Years after its method of pop communication — the Hollywood musical — went out of style, George Stevens’ outstanding Swing Time still rings loud and true in its expressions of unrequited love, lust, and even alienation. It’s pure poetry — poetry from all sorts of varying arts melded into a single proficient and resonant device: the dancing is the key but the songs are also vital; they may or may not work outside of the film but they are more than up to the task in context. The art that results from all this is so full of life it seems like it could blow up.

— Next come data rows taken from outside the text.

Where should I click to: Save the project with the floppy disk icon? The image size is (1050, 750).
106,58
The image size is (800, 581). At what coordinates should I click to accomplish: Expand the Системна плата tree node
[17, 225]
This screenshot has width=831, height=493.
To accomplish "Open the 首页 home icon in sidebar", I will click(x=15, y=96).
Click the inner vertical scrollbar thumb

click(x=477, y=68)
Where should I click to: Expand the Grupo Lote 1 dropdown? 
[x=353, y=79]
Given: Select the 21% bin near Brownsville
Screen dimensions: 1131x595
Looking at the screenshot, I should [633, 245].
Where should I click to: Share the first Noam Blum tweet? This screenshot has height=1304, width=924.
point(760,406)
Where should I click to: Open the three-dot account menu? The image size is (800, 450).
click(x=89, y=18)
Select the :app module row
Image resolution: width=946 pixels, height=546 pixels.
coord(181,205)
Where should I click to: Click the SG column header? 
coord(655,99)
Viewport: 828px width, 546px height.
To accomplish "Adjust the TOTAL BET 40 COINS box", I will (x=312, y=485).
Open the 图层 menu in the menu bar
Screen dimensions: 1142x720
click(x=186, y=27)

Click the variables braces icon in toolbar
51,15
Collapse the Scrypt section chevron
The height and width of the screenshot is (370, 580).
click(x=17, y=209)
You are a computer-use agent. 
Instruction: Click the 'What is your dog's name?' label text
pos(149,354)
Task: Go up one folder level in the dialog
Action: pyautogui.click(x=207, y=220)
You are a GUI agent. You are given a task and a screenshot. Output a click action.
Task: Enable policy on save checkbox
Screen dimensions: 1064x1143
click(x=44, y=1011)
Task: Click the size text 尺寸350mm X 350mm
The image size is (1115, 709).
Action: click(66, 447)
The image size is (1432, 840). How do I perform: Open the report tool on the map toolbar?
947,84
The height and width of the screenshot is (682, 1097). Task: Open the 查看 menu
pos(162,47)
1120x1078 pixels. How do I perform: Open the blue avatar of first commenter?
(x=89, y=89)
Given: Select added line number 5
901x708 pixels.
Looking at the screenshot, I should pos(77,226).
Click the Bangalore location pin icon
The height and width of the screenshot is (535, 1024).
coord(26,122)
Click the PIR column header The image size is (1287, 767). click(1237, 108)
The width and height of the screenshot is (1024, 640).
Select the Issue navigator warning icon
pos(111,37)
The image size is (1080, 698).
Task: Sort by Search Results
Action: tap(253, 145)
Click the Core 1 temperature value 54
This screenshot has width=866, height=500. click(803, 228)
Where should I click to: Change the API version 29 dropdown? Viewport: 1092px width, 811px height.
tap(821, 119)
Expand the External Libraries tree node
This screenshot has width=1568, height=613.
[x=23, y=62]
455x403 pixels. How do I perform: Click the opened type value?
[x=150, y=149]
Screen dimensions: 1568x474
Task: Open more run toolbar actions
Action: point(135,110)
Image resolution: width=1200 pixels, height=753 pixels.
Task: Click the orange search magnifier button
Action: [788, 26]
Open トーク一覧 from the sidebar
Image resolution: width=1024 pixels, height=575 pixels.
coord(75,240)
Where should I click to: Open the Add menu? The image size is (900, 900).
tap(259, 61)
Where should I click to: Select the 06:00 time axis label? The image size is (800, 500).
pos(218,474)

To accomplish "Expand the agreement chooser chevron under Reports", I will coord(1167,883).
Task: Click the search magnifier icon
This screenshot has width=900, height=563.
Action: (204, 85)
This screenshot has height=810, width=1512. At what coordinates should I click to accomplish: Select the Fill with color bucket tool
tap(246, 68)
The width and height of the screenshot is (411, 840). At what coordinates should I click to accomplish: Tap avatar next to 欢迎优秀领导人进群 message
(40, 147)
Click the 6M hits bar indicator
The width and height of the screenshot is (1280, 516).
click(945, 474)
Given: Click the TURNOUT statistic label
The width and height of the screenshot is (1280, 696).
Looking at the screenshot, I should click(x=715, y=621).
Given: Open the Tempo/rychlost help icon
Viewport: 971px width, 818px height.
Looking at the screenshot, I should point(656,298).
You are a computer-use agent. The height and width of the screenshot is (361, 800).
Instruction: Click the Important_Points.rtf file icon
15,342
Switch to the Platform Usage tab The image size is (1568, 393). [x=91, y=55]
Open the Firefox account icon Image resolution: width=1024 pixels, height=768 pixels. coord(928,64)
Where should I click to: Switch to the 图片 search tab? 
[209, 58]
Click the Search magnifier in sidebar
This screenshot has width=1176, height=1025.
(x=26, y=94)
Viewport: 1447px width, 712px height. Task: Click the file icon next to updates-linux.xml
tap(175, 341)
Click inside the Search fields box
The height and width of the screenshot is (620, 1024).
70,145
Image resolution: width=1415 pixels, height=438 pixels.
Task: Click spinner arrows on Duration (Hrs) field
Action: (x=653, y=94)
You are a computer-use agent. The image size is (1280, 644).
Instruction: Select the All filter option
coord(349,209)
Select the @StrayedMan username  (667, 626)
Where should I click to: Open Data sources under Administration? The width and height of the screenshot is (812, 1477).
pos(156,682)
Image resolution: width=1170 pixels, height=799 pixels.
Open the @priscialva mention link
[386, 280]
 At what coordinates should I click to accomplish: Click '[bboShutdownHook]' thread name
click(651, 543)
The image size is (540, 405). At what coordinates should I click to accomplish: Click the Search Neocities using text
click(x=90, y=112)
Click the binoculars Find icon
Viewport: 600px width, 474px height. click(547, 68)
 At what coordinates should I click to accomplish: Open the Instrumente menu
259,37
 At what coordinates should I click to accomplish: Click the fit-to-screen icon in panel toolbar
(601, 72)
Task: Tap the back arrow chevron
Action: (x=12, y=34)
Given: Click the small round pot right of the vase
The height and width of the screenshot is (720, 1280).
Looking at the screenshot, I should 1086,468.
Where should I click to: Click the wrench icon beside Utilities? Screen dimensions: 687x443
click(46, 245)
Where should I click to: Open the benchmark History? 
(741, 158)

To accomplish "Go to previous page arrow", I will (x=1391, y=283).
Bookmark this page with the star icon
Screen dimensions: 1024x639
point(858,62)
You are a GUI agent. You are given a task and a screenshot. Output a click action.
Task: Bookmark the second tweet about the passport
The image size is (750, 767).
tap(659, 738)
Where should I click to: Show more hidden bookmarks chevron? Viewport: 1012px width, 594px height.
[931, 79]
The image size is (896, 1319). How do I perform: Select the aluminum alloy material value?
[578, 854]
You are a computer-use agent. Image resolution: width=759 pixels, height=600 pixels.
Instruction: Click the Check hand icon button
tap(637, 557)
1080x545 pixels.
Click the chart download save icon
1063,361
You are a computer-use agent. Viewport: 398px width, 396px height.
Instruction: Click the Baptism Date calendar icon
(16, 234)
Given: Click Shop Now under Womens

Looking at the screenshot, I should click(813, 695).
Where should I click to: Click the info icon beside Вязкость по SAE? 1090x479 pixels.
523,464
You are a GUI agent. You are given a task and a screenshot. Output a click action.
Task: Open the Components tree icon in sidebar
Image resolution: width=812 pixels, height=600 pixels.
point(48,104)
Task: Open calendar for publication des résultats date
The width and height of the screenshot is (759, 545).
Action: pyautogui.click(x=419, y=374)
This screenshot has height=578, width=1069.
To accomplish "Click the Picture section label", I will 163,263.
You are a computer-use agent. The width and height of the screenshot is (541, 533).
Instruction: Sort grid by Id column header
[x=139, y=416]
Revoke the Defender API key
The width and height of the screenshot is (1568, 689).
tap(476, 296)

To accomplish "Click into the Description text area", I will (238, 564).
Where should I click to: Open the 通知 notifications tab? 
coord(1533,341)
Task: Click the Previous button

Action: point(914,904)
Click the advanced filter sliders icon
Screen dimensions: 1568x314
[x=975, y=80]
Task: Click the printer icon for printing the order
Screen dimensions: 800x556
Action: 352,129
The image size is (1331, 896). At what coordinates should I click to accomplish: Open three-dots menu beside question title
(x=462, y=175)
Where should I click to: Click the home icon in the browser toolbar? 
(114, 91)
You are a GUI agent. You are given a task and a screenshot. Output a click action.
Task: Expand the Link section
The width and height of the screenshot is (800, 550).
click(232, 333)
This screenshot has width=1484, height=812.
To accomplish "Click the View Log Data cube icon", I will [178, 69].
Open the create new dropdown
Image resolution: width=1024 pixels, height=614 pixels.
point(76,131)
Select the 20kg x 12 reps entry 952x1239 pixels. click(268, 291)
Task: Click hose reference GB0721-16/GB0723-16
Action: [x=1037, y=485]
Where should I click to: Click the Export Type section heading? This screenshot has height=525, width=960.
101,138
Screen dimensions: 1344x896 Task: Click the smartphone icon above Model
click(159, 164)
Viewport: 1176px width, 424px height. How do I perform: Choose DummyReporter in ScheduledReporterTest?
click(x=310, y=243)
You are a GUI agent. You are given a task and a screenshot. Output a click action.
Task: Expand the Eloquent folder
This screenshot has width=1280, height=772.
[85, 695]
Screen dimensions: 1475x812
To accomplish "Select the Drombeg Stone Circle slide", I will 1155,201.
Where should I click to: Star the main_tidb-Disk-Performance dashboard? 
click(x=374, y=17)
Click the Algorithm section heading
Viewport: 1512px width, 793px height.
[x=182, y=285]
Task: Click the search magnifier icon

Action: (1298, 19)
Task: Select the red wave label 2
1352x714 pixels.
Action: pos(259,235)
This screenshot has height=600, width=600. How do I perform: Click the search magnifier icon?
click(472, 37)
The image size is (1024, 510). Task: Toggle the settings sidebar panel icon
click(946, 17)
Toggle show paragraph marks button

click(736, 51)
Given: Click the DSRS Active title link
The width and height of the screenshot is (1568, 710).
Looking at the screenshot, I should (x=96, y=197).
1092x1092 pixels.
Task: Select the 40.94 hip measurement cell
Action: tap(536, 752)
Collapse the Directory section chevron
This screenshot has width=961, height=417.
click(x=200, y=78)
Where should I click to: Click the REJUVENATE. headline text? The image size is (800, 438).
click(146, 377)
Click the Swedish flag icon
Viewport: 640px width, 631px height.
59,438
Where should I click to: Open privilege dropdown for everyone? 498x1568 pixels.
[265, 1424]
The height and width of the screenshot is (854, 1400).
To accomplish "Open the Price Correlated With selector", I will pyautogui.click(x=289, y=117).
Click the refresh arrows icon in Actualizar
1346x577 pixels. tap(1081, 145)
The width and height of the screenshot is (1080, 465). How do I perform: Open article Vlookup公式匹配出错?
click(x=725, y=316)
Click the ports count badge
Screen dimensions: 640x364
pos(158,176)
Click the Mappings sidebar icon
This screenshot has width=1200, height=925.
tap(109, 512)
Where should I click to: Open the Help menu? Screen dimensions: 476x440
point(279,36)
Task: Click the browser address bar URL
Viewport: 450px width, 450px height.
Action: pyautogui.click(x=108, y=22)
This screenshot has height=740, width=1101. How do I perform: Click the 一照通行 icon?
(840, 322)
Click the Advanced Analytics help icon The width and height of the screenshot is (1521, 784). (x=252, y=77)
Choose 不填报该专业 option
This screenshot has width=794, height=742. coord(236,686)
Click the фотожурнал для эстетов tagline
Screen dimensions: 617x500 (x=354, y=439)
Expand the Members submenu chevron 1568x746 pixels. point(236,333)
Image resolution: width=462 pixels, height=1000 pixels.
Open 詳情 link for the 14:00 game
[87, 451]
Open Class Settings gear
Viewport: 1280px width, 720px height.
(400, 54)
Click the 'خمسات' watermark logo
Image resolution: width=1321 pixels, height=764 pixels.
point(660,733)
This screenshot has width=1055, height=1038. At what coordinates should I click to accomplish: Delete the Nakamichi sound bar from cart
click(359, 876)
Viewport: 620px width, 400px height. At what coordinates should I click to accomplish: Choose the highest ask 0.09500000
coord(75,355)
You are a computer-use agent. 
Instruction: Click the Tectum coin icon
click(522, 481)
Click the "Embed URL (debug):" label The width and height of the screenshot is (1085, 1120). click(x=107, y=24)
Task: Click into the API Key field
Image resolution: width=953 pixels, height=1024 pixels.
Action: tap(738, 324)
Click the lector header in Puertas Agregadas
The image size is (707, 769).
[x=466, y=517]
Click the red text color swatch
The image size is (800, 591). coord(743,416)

And the comedy, while not anywhere close to the level of something like Singin’ in the Rain (unfair, I know), is warm and funny and not at all condescending. The elegant collision of the stylish flair in the musical’s contained environment with the splendidly realized melding of two lovers and dancers’ hearts in a fake show of non-proficiency, Fred Astaire tripping over himself while Ginger Rogers rolls her eyes, is screwball without screwball: a show of warmth not normally remembered as possible in studio pictures. I do wish Helen Broderick’s sly, exasperated Mabel had her own movie; hell, I wish I knew her in real life, as much as Thelma Ritter’s winglady characters in All About Eve and Rear Window. In the background, Swing Time doesn’t quite have time to develop full-fledged characters, but the wisps we get seem sincere enough. What really lingers is the moment after, following much buildup and preceding much comedy-of-broken-engagement complication, Astaire and Rogers first kiss — like a couple of giddy kids who’ve too long resisted — and are accidentally discovered doing so: They gaze into one another’s eyes in exhilarated, curious, breathless wonder, completely unsure what’s just happened and what will happen next. If only we all could live such a scene.

Besides the hopelessly silly/stupid Hollywood romanticism of it all, which cuts deep for me, what really sticks (and what’s important about the movie) is still the dancing, the spectacle, the setpieces. Fred Astaire doesn’t really convince as a lover or a fighter, but when he starts to tap, you believe in the Christ. And when Ginger Rogers — who additionally is an excellent comedic actress, with a pricessly expressive voice — joins him, well, fuck the rest of the world, you know?
From the moment of that first stumbling-and-falling dance together, the film is cathartic and beautiful, and the incredibly thin story would be forgiven even if it wasn’t charming.

Occasionally, of course, you see a musical with a really good story; this isn’t one. It’s just a mildly amusing diversion between the songs, which count doubly because of how far apart they are, and how completely intoxicating and cinematic they are when they come. The extraordinary “Bojangles of Harlem” routine, one of the biggest reasons this belongs in everyone’s canon, is obviously dated and racist (though not as bad as its title suggests) but it is all the same one of the most beautiful sequences I’ve seen in a movie. Even the editing is elegant like the alien rhythm in Astaire’s legs. I still wish there were more numbers — when a movie shows that power to consume you and make time stop, you want it to keep going like The Red Shoes or Singin’ in the Rain or Fantasia or Vertigo; this is one instance in which I’d cite restraint as a criticism.

I think RKO may have been the best studio; this is the most stylishly mounted, ecstatic, subtle musical I’ve ever seen — emotional instead of lavish, smart instead of sappy. It’s reputed to be easily the best of the ten beloved films Astaire and Rogers made together; hope not, because I’m seeing them all anyway now. Good show.

[Minor expansion of a review and an associated informal writeup posted in 2007.]